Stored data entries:
-- Opening Marker --
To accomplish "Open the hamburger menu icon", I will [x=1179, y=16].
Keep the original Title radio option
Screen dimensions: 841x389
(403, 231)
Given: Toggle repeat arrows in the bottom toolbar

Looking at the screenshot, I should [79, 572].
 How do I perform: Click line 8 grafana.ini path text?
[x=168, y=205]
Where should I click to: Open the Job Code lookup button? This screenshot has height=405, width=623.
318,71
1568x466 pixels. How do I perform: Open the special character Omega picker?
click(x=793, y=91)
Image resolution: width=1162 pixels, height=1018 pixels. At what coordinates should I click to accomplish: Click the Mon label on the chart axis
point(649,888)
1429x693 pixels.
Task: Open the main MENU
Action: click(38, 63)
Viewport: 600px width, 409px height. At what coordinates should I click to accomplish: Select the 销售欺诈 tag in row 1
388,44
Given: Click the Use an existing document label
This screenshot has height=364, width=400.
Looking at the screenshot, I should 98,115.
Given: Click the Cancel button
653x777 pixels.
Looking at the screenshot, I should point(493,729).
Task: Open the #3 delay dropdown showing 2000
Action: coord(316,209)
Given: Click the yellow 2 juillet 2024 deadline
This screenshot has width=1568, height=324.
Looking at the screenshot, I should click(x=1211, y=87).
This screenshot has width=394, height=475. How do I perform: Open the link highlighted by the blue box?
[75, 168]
-- Closing Marker --
• [ACTION ITEM]: Copy out every record above exactly as written.

• [PROBLEM SOLUTION]:
To accomplish "Open the hamburger menu icon", I will [x=1179, y=16].
Keep the original Title radio option
Screen dimensions: 841x389
(403, 231)
Given: Toggle repeat arrows in the bottom toolbar

Looking at the screenshot, I should [79, 572].
 How do I perform: Click line 8 grafana.ini path text?
[x=168, y=205]
Where should I click to: Open the Job Code lookup button? This screenshot has height=405, width=623.
318,71
1568x466 pixels. How do I perform: Open the special character Omega picker?
click(x=793, y=91)
Image resolution: width=1162 pixels, height=1018 pixels. At what coordinates should I click to accomplish: Click the Mon label on the chart axis
point(649,888)
1429x693 pixels.
Task: Open the main MENU
Action: click(38, 63)
Viewport: 600px width, 409px height. At what coordinates should I click to accomplish: Select the 销售欺诈 tag in row 1
388,44
Given: Click the Use an existing document label
This screenshot has height=364, width=400.
Looking at the screenshot, I should 98,115.
Given: Click the Cancel button
653x777 pixels.
Looking at the screenshot, I should point(493,729).
Task: Open the #3 delay dropdown showing 2000
Action: coord(316,209)
Given: Click the yellow 2 juillet 2024 deadline
This screenshot has width=1568, height=324.
Looking at the screenshot, I should click(x=1211, y=87).
This screenshot has width=394, height=475. How do I perform: Open the link highlighted by the blue box?
[75, 168]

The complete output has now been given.